Exercise prompt = Beginning with the line containing "The width and" and ending at the last line of the records, transcribe each line exactly. Do not include pictures.

Dataset entries =

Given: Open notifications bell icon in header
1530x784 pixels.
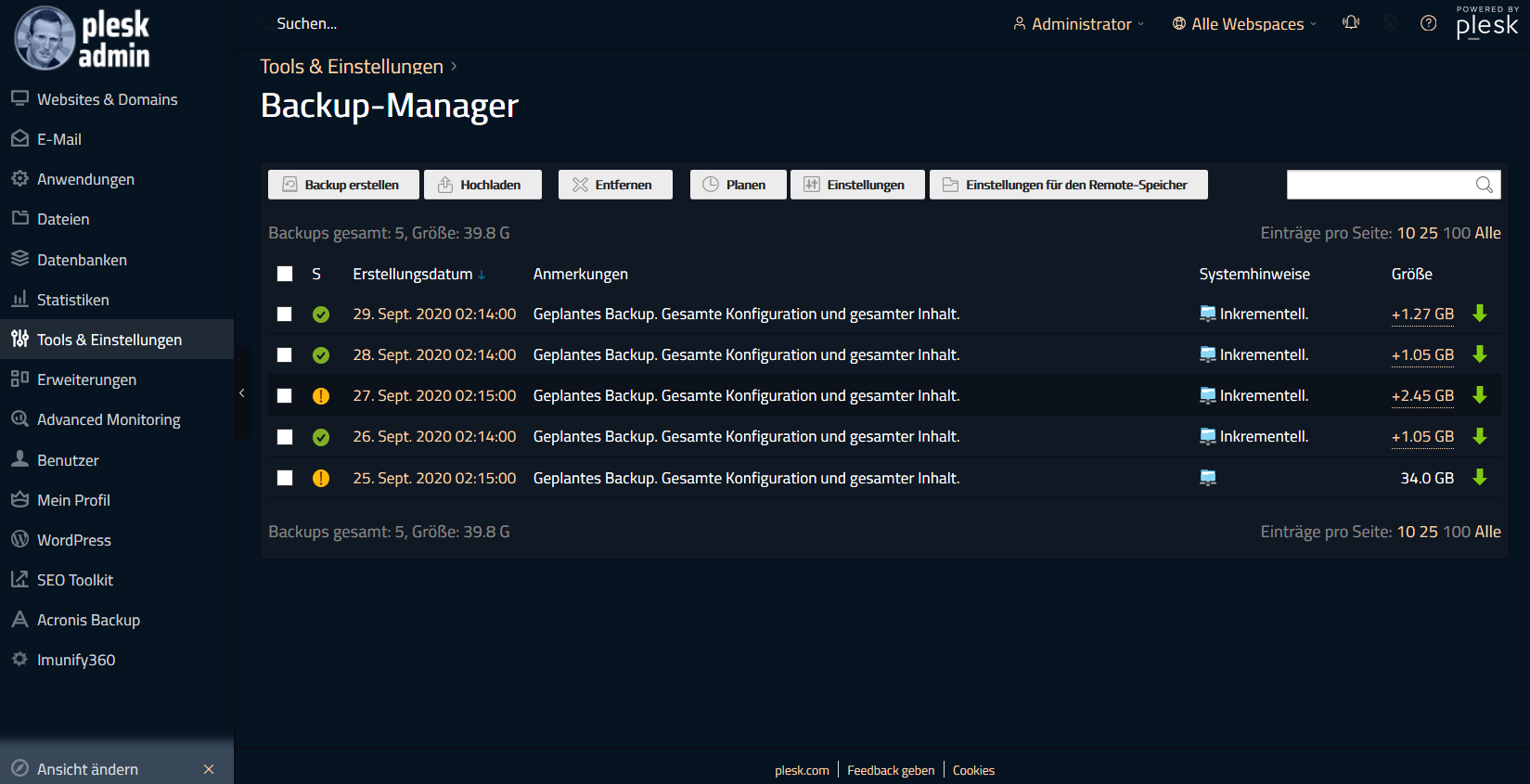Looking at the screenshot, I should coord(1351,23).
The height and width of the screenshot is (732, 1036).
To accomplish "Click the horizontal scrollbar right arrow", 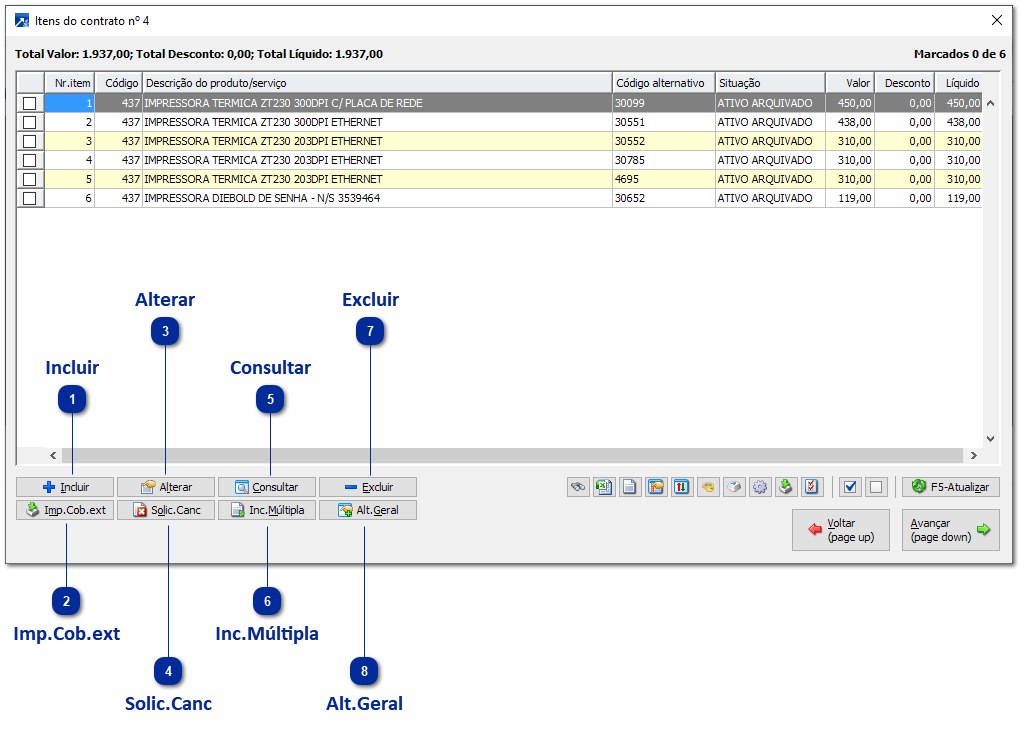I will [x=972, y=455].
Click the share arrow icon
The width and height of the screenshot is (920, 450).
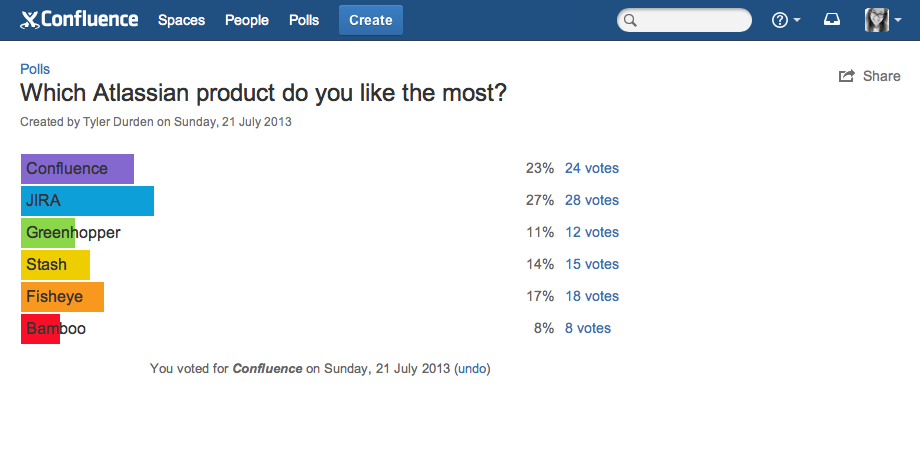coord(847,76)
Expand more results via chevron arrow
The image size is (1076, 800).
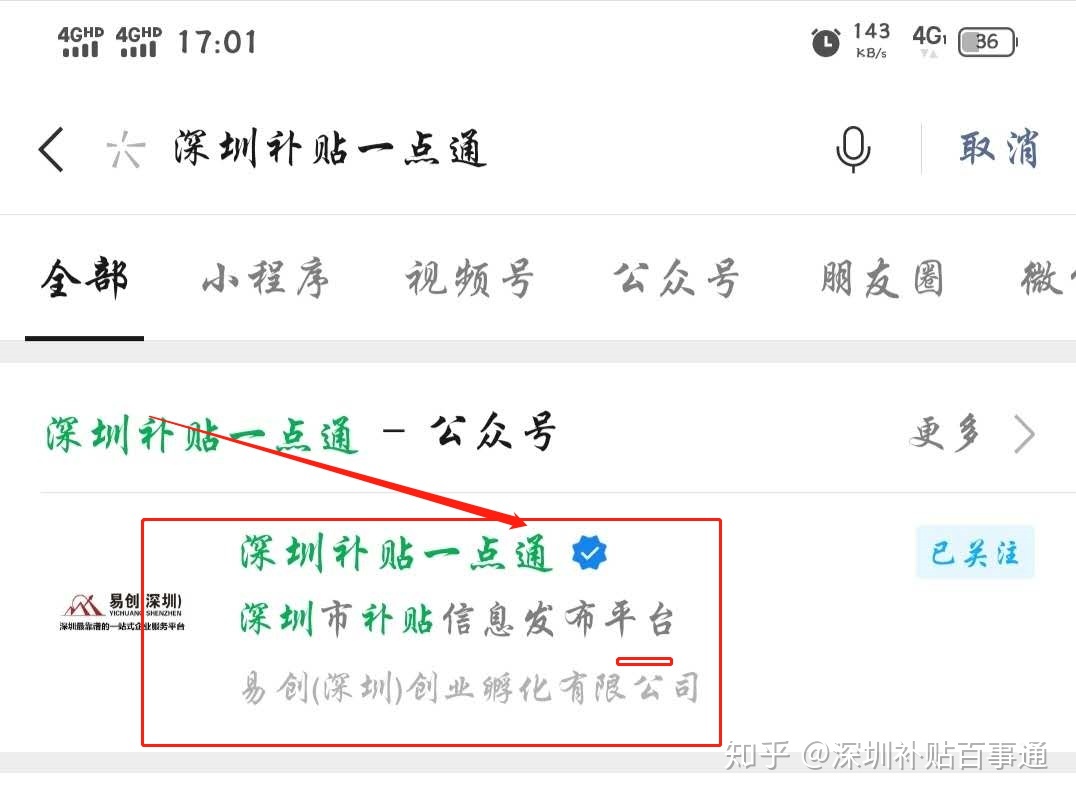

Response to the exercise =
The width and height of the screenshot is (920, 450).
coord(847,76)
Expand more results via chevron arrow
The image size is (1076, 800).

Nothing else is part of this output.